The implications of our findings from the Great Influenza Epidemic for the ongoing coronavirus epidemic are unsettling. As noted before, the flu death rate of 2.0 percent out of the total population in 1918-1920 translates into 150 million deaths worldwide when applied to the world’s population of around 7.5 billion in 2020. Further, this death rate corresponds in our regression analysis to declines in the typical country by 6 percent for GDP and 8 percent for consumption. These economic declines are comparable to those last seen during the global Great Recession of 2008-2009. The results also suggest substantial short-term declines in real returns on stocks and short-term government bills. Thus, the possibility exists not only for unprecedented numbers of deaths but also for major global economic dislocation. Although these outcomes for the coronavirus are only possibilities, corresponding to plausible worst-case scenarios, the large potential losses in lives and economic activity justify substantial outlays to attempt to limit the damage. However, extreme mitigation efforts—such as widespread cancellations of travel, meetings, and major events—will themselves contribute to the depressed economic activity
A number of points here are worth reflection. For example, this kind of pandemic can be something that echoes over several years, not just a three-week or three-month event. The effects of a major outbreak will echo over time, both in terms of an effect on the lives of prominent people, but also through health effects that may not manifest themselves until decades later in life. At least so far, the mortality rate of coronavirus seems higher among the elderly and those with previous conditions, which is one of the several main reasons why this historical parallel is imperfect. Indeed, there is some argument--for example, expressed here by Nicholas Christakis--that COVID-19 may be closer to the quite 1957-8 outbreak of "Asian flu," rather than the 1918-1920 experience.

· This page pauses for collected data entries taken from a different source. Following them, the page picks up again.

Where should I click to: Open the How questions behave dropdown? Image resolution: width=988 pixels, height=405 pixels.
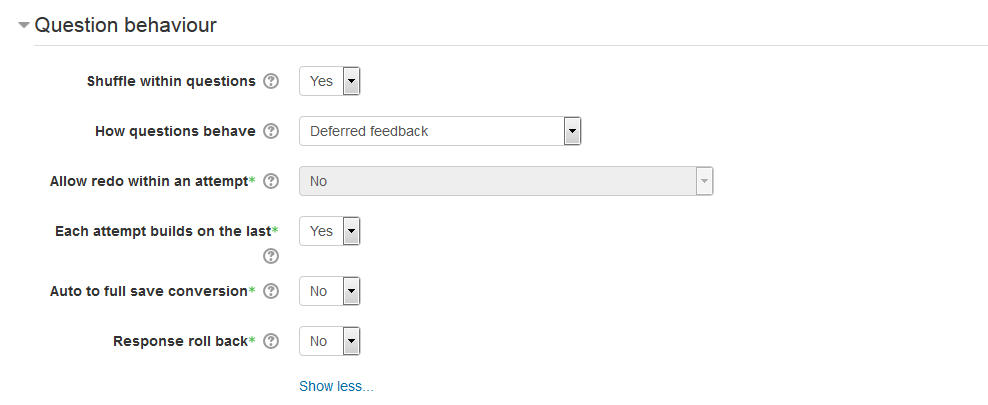440,131
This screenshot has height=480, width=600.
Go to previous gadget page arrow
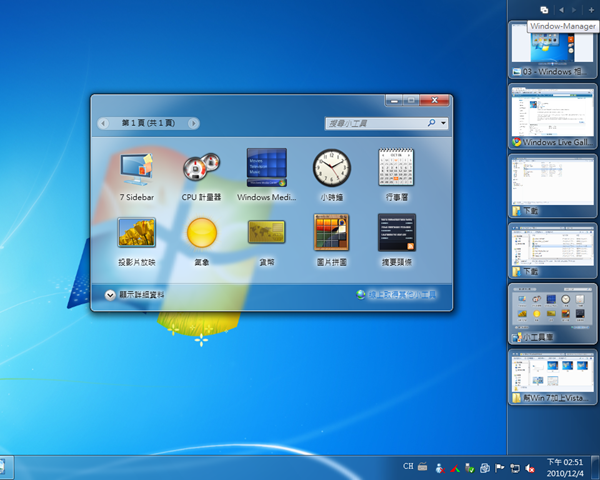click(x=104, y=123)
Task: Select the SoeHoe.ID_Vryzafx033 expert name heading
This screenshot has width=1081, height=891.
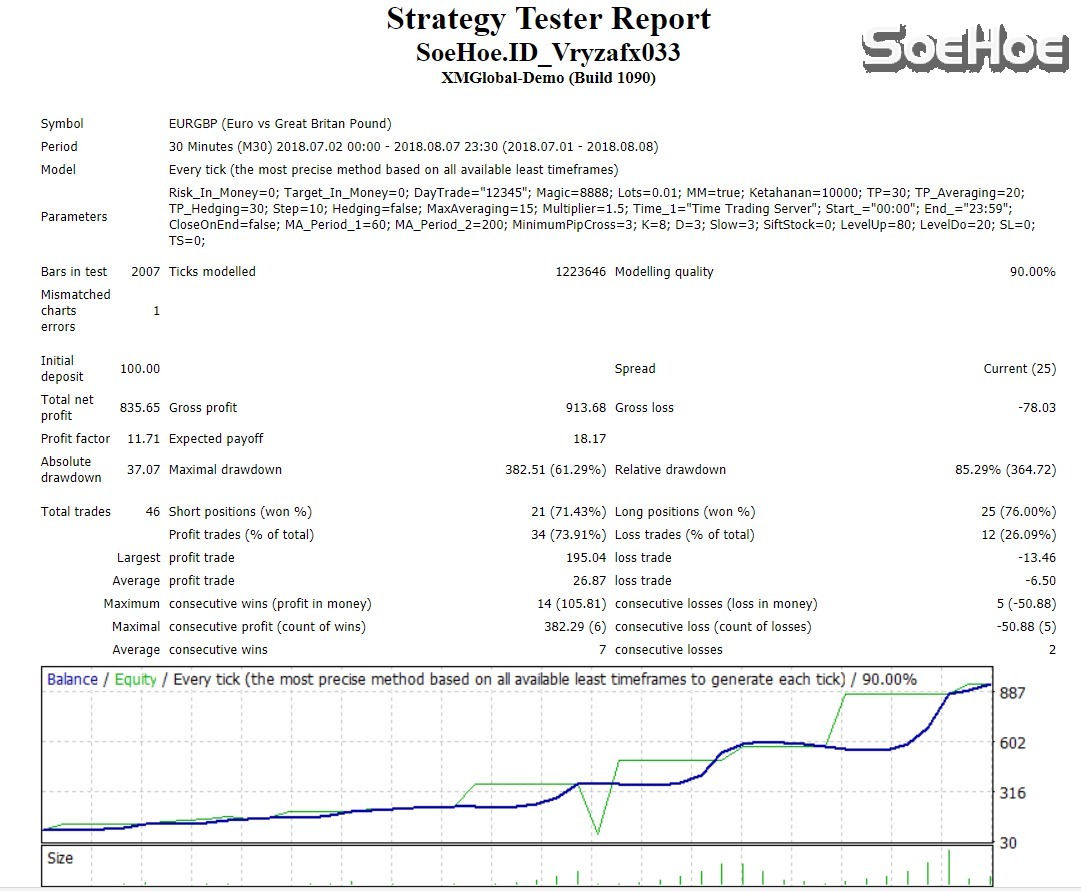Action: click(x=548, y=52)
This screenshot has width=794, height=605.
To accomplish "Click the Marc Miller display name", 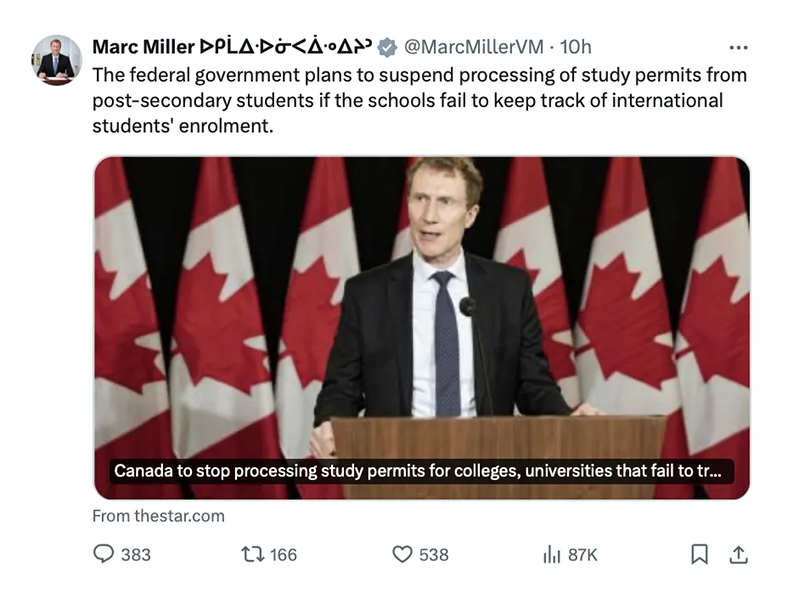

Given the kerfuffle over whether to refer to viral outbreaks or diseases by using geographic names, I did find myself smiling at the comment from Barro, Ursua, and Weng about what I long-ago learned to call the "Spanish flu" of 1918-20:

Spain was not special in terms of the severity or date of onset of the disease but, because of its neutral status in World War I, did have a freer press than most other countries. The greater attention in news reports likely explains why the flu was called “Spanish.” In terms of mortality rates and total persons killed, it would be more appropriate to label the epidemic as the Indian Flu, although the highest mortality rate out of the total population, above 20 percent, may have been in Western Samoa. There is controversy about the origin point of the epidemic, with candidates including France, Kansas, and China.